**PROBLEM DESCRIPTION**:
Scan the data below for lines holding the word "avatar", and copy each line found.

[Stored data]
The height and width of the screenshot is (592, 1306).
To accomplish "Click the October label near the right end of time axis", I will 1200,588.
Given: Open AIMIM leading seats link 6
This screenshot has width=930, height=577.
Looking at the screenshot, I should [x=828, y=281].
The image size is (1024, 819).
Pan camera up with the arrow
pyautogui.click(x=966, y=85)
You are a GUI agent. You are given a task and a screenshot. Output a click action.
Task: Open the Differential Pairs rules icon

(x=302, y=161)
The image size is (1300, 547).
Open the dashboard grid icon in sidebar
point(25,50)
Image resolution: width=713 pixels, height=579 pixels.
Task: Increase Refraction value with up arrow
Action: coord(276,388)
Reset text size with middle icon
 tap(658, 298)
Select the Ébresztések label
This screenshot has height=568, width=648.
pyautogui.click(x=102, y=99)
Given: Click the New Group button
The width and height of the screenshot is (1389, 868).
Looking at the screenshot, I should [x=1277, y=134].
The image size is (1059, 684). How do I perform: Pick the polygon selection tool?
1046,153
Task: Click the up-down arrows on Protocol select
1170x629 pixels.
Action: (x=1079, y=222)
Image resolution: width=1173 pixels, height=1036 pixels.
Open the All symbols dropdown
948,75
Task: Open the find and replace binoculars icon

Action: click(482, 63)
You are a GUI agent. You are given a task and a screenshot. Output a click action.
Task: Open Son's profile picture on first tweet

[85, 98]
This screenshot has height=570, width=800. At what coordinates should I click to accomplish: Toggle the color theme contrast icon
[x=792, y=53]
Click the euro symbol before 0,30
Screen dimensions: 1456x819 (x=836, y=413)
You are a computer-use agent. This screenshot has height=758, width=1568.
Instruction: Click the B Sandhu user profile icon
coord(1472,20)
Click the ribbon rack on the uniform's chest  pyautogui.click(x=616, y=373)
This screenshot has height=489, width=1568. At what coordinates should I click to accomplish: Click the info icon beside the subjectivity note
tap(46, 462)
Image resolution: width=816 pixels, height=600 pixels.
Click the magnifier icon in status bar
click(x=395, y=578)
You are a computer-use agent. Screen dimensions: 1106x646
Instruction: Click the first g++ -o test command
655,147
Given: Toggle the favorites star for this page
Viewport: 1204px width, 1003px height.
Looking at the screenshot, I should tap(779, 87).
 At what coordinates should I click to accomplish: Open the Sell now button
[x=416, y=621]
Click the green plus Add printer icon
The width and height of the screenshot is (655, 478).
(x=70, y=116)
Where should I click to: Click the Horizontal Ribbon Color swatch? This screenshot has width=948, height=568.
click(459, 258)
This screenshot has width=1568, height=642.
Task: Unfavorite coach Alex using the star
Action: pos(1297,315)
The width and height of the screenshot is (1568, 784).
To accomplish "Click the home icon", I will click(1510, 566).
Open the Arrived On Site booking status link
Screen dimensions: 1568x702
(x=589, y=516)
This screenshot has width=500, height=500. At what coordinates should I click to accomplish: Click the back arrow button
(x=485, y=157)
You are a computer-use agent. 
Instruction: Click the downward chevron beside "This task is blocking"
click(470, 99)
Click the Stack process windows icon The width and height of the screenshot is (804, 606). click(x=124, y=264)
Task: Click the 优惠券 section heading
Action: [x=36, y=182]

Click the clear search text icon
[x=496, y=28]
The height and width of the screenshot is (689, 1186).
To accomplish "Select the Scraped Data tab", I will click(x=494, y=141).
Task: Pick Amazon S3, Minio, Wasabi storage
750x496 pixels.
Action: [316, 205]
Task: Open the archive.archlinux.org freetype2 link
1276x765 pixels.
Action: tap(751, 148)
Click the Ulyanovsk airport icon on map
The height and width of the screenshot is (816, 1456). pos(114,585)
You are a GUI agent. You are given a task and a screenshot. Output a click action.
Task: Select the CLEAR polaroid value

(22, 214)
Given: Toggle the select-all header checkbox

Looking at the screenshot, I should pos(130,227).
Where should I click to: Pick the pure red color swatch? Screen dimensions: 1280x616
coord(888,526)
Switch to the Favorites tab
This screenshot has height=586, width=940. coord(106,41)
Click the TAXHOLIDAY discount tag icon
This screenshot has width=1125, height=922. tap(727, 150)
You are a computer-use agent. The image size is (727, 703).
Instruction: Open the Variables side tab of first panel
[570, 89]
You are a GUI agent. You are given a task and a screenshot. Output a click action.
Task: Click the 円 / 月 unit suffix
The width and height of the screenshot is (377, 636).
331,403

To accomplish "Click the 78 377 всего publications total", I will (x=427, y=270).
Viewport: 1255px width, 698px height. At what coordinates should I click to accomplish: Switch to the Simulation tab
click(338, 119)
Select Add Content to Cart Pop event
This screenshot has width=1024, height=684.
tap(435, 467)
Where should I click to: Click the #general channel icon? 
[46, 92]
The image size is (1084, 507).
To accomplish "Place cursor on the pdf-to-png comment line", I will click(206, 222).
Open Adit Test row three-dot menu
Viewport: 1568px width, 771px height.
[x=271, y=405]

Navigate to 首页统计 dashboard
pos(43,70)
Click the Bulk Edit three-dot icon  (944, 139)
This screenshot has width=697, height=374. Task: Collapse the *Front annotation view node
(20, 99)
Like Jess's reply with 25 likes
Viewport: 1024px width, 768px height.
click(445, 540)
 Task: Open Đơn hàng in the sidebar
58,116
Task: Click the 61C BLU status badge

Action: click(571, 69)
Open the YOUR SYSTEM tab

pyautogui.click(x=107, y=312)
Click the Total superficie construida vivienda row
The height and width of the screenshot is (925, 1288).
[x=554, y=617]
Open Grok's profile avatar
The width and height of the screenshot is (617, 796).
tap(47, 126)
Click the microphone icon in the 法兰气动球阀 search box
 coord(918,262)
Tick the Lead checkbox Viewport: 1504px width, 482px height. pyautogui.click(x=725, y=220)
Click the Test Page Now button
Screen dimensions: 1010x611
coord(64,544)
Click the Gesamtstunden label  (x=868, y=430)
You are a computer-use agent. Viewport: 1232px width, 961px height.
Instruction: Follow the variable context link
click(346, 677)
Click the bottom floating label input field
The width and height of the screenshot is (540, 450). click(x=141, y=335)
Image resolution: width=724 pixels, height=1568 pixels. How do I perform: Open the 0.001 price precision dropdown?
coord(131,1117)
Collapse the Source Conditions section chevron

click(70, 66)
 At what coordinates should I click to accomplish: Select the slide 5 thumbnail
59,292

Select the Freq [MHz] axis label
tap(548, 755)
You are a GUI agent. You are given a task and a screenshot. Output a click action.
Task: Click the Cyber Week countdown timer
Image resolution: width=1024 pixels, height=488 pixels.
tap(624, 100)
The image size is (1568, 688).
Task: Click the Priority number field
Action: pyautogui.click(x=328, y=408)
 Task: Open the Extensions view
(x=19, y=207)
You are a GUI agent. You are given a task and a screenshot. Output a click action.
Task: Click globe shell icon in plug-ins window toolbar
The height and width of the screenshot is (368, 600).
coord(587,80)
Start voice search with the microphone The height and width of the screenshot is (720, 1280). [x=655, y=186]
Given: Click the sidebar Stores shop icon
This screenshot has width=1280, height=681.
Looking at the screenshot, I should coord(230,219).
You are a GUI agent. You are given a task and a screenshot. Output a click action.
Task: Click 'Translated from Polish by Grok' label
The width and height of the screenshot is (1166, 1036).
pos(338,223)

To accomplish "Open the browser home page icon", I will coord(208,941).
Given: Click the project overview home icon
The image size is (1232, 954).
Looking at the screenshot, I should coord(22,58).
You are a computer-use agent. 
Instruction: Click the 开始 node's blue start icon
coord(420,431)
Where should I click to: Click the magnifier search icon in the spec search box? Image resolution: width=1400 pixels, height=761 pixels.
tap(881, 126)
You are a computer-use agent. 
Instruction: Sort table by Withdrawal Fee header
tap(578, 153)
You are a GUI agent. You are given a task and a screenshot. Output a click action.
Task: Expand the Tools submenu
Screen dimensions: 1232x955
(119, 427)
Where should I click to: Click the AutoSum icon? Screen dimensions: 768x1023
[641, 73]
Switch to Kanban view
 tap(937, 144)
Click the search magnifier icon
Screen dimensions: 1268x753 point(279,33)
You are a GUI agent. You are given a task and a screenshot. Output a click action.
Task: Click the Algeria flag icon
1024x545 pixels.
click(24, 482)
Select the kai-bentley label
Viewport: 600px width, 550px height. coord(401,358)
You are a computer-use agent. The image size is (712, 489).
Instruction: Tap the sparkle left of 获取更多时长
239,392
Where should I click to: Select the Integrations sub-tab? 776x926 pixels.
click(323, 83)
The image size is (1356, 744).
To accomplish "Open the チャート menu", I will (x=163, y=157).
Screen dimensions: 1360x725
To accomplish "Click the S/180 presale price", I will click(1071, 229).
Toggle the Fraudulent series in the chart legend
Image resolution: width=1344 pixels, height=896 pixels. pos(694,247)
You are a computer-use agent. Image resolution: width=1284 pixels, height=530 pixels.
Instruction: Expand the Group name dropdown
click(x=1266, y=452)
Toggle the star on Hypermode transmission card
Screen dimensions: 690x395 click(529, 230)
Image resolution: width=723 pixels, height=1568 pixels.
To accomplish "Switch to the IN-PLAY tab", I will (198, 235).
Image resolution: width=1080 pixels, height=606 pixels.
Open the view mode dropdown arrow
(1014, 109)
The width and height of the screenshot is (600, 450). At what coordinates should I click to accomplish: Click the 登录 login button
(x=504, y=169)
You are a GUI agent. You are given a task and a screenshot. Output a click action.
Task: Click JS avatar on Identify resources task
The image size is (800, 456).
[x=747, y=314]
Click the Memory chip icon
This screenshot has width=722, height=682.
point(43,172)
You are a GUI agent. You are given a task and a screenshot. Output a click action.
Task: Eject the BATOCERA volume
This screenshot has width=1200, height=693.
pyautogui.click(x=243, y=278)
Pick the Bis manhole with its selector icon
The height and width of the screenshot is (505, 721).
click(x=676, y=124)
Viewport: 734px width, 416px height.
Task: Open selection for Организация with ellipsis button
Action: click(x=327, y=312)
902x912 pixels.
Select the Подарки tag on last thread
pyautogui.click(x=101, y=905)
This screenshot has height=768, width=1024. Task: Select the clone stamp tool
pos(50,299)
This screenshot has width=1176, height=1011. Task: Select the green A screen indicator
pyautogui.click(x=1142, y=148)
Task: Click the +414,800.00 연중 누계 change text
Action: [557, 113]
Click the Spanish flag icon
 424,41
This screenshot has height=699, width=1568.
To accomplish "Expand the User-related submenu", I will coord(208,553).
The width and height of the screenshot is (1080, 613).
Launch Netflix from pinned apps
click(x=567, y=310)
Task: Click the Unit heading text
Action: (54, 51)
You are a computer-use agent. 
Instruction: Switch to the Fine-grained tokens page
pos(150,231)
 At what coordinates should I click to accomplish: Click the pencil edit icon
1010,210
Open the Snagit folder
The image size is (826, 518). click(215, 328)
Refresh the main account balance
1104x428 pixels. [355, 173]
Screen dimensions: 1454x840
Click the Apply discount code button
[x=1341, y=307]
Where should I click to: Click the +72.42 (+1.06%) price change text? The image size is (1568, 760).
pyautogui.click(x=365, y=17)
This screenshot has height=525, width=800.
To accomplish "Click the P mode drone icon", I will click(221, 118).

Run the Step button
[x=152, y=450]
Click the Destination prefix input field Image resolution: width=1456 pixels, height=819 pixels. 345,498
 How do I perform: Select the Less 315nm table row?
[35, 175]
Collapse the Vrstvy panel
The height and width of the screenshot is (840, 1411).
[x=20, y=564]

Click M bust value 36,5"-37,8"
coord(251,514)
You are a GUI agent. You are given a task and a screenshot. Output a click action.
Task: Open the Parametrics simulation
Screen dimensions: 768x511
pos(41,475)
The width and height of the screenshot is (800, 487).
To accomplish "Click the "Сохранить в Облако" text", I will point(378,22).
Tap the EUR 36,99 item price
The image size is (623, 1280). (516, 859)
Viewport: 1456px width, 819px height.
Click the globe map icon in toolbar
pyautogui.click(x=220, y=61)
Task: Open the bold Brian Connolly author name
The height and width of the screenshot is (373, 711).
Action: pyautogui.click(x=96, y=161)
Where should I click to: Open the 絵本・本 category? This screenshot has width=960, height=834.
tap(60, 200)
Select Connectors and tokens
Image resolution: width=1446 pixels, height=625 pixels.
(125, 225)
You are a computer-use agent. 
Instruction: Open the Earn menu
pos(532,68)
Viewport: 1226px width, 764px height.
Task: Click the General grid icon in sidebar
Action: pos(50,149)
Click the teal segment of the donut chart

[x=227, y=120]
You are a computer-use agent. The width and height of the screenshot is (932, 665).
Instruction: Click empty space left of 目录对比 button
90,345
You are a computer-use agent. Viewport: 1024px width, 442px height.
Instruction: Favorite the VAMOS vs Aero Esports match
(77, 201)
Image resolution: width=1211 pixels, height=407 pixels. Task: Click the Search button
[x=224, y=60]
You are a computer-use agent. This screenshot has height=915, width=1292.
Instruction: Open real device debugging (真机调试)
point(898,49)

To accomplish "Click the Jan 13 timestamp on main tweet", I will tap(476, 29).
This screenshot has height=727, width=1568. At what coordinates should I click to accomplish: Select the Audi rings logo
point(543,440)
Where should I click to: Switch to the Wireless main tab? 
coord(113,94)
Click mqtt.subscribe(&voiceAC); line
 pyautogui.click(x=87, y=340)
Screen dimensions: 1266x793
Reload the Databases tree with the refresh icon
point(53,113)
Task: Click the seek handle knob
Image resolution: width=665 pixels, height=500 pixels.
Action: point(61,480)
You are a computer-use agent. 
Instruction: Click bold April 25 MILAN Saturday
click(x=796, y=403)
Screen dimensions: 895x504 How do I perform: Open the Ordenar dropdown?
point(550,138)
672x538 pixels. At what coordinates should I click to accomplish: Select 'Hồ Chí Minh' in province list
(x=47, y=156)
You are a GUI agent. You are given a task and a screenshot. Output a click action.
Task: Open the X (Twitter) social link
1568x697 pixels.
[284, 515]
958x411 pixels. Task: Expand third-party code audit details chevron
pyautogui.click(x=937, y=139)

**WRITTEN RESPONSE**:
Open Grok's profile avatar
Task: Click JS avatar on Identify resources task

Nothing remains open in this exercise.